Prompt => Copy out the records below word for word, leaving out the pictures.

Dataset records =>
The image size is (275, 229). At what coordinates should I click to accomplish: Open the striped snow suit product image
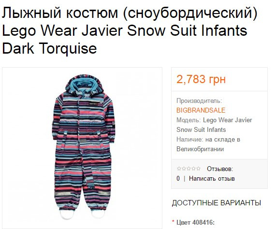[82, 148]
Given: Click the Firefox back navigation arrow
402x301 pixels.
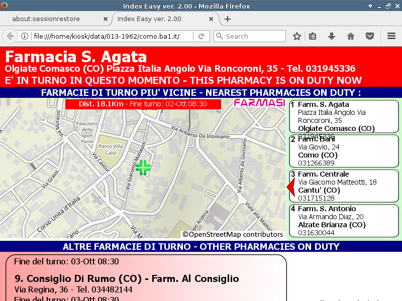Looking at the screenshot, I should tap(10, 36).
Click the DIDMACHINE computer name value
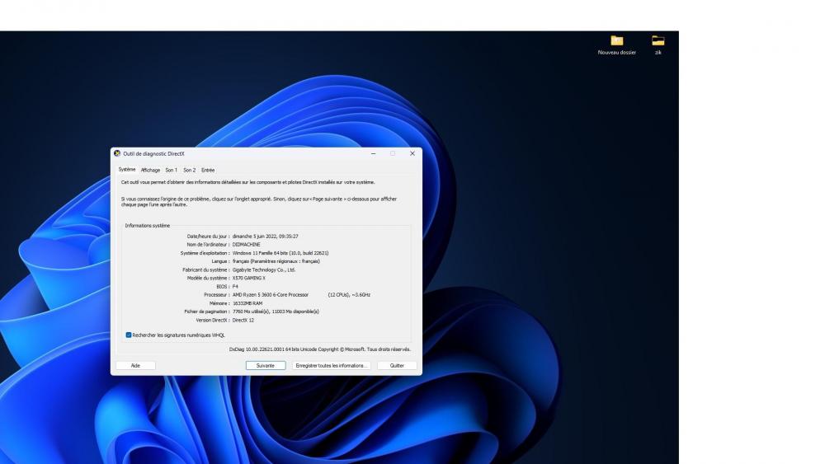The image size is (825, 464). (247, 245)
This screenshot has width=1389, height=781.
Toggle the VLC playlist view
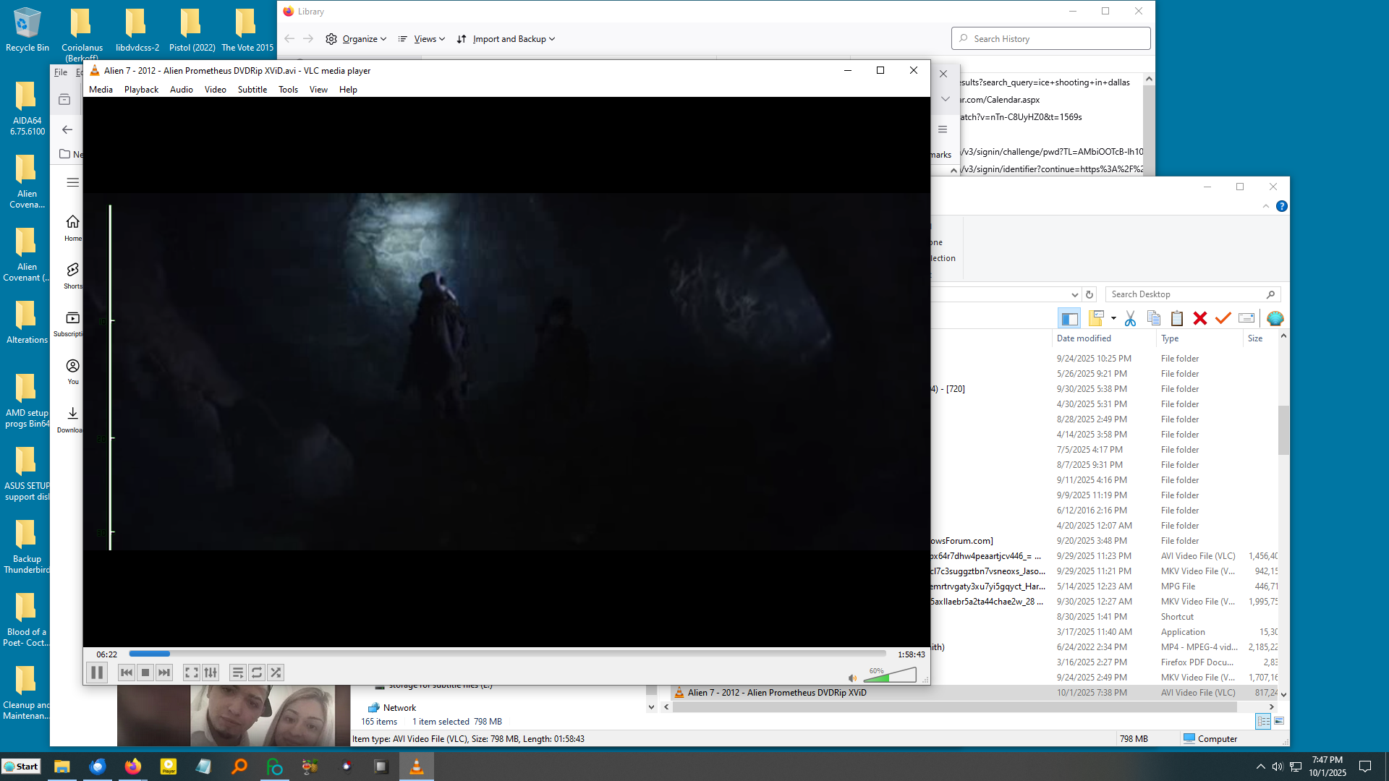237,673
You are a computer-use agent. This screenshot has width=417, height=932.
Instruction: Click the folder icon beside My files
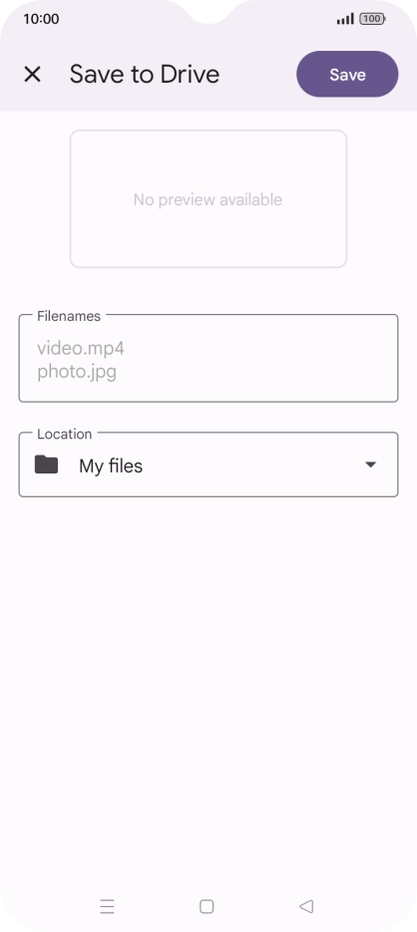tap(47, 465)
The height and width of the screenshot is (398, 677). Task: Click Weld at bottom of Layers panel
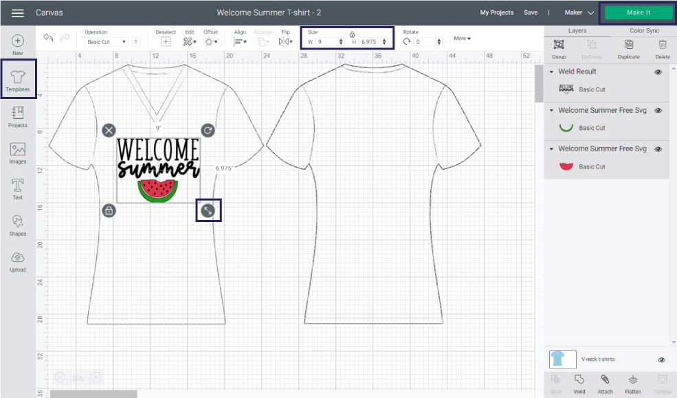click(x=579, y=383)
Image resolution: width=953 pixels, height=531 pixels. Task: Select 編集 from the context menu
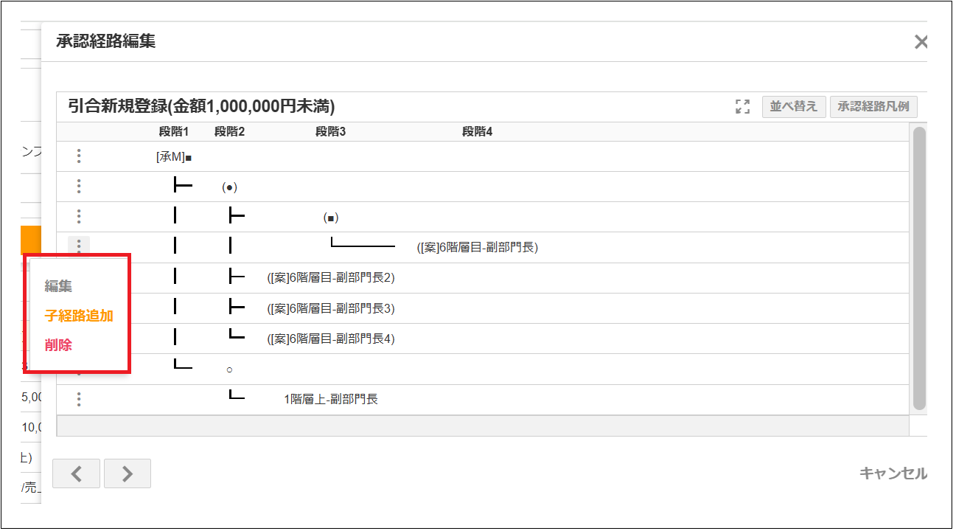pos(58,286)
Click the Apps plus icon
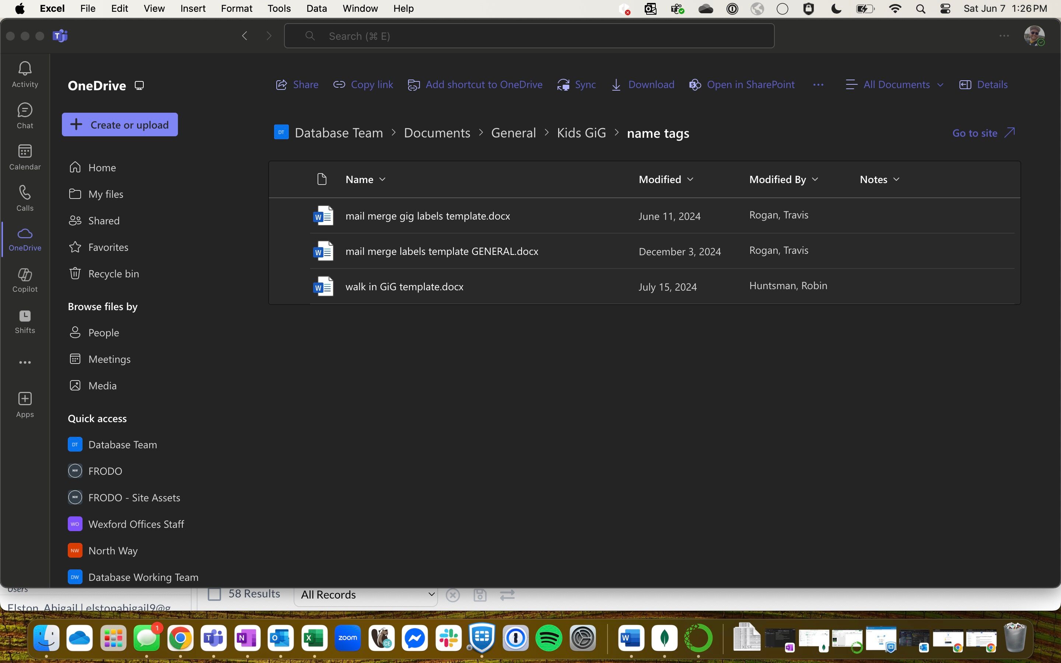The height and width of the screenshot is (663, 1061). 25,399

Solution to this problem =>
The image size is (275, 229). At what coordinates should I click to accomplish: Open the striped snow suit product image
[82, 148]
Given: Click the Firefox back navigation arrow
402x301 pixels.
Looking at the screenshot, I should tap(10, 36).
Click the DIDMACHINE computer name value
The image size is (825, 464). (247, 245)
This screenshot has width=1389, height=781.
Toggle the VLC playlist view
237,673
You are a computer-use agent. This screenshot has width=417, height=932.
Instruction: Click the folder icon beside My files
tap(47, 465)
The height and width of the screenshot is (398, 677). Task: Click Weld at bottom of Layers panel
click(x=579, y=383)
Image resolution: width=953 pixels, height=531 pixels. Task: Select 編集 from the context menu
pos(58,286)
Click the Apps plus icon
The height and width of the screenshot is (663, 1061). 25,399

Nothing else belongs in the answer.